The U.S. tax code is overly complex, with multiple sets of rules and programs that make taxpaying confusing and time‐​consuming, costing Americans tens of billions of dollars annually. Wholesale structural reforms are needed, but smaller changes can also make taxpaying easier for millions of Americans.

Politicians on both sides of the aisle often get carried away with designing new or expanded tax programs without considering what is already in the tax code and how the whole system works when families file their taxes. As a result, the United States has at least six different sets of rules on how a child might qualify a family for tax benefits, 15 different tax programs targeted at higher education, 18 different tax‐​advantaged savings accounts, and 14 different deductions for people who itemize. The task of merely describing how these tax programs work is the subject of hundreds of pages of IRS instructions and countless inscrutable forms and worksheets.

Republicans are rightly worried about the $80 billion Congress has authorized for increased IRS enforcement and modernization. However, the IRS funding conversation misses the critical fact that the inscrutability of the U.S. tax code is the fault of Congress, not the IRS. In a recent Cato policy analysis, Joseph Bishop‐​Henchman has 10 recommendations to reform the IRS and protect taxpayers from aggressive IRS enforcement. His most important recommendation is to “dramatically simplify federal tax laws.”

Toward this end, my new Cato Brief highlights four areas where the tax code can get particularly complicated for many families.

1. Harmonize Definitions for Child and Dependent Benefits

There are at least six different sets of rules for how a child might qualify their guardian for tax benefits. Across these different provisions, eligibility requirements differ by age thresholds, Social Security number requirements, child residency and support requirements, and definitions of earned income.

There are many ways to go about reforming these provisions. The most straightforward reform would eliminate each of the subsidies, many of which have economic and budgetary costs beyond the added tax filing complexity. Short of more comprehensive reforms, simply aligning common eligibility requirements across the different provisions would go a long way to simplifying the tax code. For example, Congress could create single definitions for “qualifying child” and “qualifying dependent” that would make eligibility requirements consistent for each child and dependent tax benefit.

2. Consolidate Education Credits

There are as many as 15 programs that subsidize and distort the education system. Given all the other ways the government subsidizes education, the cleanest answer is to entirely remove the tax code from the education system. In 2020, the federal government directly spent almost $30 billion on degree‐​granting postsecondary institutions.

Short of repealing these tax programs, simple changes would make complying with our education tax laws more straightforward. The American opportunity tax credit, lifetime learning credit, student loan interest deduction, and benefits for full‐​time students younger than 24 could be consolidated into a single nonrefundable credit with one set of rules that is simple and easy to follow.
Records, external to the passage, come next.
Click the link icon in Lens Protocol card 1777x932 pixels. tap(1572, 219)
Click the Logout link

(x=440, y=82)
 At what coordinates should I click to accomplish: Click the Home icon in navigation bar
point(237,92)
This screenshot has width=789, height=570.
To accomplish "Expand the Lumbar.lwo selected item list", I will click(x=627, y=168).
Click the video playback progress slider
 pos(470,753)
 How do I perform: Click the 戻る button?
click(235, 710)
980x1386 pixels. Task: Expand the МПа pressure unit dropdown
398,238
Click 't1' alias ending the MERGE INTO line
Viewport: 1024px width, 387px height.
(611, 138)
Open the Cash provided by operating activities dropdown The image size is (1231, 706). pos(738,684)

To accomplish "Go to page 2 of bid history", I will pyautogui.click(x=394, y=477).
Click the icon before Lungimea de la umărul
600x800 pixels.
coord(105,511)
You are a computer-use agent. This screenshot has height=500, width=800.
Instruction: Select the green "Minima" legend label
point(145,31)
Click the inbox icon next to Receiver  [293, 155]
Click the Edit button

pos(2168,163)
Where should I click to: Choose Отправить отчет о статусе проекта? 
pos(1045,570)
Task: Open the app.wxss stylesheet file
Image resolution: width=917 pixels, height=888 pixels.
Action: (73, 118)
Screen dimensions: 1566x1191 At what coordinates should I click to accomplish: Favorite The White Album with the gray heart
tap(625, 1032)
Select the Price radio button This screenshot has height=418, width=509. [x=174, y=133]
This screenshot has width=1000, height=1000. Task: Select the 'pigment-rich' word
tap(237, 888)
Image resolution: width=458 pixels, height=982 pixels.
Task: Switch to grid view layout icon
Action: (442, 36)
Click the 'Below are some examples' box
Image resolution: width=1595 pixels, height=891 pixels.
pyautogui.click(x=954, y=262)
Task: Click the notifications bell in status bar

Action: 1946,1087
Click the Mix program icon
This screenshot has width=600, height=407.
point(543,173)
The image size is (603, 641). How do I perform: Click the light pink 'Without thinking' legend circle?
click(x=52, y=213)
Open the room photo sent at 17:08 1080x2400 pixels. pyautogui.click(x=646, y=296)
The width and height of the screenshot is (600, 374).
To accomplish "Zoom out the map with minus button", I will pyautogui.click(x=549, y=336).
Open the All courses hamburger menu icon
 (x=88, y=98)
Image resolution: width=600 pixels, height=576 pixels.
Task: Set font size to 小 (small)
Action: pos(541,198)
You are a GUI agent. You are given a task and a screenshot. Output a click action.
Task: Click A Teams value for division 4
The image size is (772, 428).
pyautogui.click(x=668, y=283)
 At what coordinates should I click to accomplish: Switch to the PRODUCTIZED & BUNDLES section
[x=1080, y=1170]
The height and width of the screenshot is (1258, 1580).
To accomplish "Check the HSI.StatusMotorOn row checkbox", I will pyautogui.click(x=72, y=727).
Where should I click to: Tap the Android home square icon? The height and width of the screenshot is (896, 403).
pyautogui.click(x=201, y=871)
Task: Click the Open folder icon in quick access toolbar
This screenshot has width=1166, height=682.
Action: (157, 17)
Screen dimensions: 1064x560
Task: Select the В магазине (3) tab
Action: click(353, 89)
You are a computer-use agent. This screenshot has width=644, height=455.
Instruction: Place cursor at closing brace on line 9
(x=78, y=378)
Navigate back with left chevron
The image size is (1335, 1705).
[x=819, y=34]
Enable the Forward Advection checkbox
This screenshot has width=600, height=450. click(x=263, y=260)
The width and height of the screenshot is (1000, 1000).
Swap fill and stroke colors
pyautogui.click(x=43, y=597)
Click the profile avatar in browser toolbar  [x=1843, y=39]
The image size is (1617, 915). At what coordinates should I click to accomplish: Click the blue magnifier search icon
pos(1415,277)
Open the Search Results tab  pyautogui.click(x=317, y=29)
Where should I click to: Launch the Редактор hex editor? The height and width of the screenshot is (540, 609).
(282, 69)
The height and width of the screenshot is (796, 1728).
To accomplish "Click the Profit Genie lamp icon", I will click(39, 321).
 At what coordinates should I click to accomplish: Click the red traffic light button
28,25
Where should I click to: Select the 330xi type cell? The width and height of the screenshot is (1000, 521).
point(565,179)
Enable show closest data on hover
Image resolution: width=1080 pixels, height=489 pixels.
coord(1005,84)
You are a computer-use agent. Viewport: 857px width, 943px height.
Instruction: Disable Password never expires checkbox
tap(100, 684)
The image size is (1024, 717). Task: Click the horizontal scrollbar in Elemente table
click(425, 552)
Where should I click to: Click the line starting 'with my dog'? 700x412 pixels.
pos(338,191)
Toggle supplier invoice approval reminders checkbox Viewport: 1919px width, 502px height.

For example, the credit could be 25 percent of up to $10,000 of current‐​law lifetime learning credit expenses plus student loan interest with current‐​law income limits.

3. Simplify Savings Programs

There are 18 different retirement and education savings accounts, each with its own eligibility rules, income and contribution thresholds, early withdrawal penalties, and employer requirements. These accounts should be consolidated.

Congress should also create a Universal Savings Account. USAs operate like retirement accounts but without restrictions on how you spend the funds. Without withdrawal restrictions, taxpayers, instead of politicians, get to decide how to spend their savings.

4. Eliminate Itemized Deductions

Taxpayers can use the standard deduction or a list of 14 itemized deductions for specific expenses, such as mortgage interest, state and local taxes, and charitable giving. The 2017 tax cuts moved 29 million taxpayers from the more complicated itemized system to the simpler standard deduction. Congress should finish the job by moving the remaining 10 percent of itemizing taxpayers to the standard deduction. Congress should use any increased revenue to lower top‐​marginal tax rates.

It has become a trope to say that the U.S. tax code is too complicated. But it’s true, especially for people with special circumstances, such as lower‐​income families with kids and education expenses. The U.S. tax code is too complex, and structural reforms are needed. However, short of a once‐​in‐​a‐​generation reform, there are several relatively simple ways to streamline the tax code that could make taxpaying easier for tens of millions of Americans.